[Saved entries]
Content starts

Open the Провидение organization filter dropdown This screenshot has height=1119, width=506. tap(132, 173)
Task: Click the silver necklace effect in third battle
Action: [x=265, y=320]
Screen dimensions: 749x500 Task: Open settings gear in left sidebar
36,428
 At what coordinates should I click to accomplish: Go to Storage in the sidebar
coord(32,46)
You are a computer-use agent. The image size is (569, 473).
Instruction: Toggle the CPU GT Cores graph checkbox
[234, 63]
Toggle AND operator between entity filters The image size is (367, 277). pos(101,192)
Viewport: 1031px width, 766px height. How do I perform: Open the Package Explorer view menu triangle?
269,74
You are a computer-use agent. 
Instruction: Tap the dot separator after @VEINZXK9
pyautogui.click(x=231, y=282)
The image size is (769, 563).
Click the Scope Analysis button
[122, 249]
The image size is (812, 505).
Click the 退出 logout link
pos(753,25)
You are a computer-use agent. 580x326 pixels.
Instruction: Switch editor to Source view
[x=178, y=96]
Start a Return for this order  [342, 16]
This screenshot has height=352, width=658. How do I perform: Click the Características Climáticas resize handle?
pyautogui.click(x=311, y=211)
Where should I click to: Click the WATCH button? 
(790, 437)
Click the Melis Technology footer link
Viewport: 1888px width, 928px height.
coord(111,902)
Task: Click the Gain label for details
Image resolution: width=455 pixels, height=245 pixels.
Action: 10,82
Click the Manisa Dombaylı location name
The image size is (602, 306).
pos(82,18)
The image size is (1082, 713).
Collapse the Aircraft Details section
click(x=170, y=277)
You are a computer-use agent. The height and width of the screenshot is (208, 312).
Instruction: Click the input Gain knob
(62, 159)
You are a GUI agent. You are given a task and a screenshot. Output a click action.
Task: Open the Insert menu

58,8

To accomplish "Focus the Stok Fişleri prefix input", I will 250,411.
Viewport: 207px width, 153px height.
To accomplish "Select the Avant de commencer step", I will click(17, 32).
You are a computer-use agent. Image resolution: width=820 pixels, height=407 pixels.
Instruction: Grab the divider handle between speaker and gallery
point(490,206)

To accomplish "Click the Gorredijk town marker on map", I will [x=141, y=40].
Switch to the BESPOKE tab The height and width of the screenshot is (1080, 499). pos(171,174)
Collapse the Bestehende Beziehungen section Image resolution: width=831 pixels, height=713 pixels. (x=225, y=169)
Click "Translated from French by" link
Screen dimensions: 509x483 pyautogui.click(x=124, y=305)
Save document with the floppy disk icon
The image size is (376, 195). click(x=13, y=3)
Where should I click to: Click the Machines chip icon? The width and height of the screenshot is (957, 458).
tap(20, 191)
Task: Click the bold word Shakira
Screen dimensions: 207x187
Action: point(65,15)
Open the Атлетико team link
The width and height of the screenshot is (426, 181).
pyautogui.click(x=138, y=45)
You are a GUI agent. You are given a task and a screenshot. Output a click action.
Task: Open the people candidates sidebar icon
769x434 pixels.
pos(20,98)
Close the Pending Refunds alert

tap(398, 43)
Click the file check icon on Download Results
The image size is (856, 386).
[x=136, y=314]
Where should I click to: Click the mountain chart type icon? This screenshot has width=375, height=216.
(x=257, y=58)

Content ends

Each line from the one containing "Close the Pending Refunds alert" to the final line of the entries above must be returned exactly, and no other line may appear.

Close the Pending Refunds alert

tap(398, 43)
Click the file check icon on Download Results
The image size is (856, 386).
[x=136, y=314]
Where should I click to: Click the mountain chart type icon? This screenshot has width=375, height=216.
(x=257, y=58)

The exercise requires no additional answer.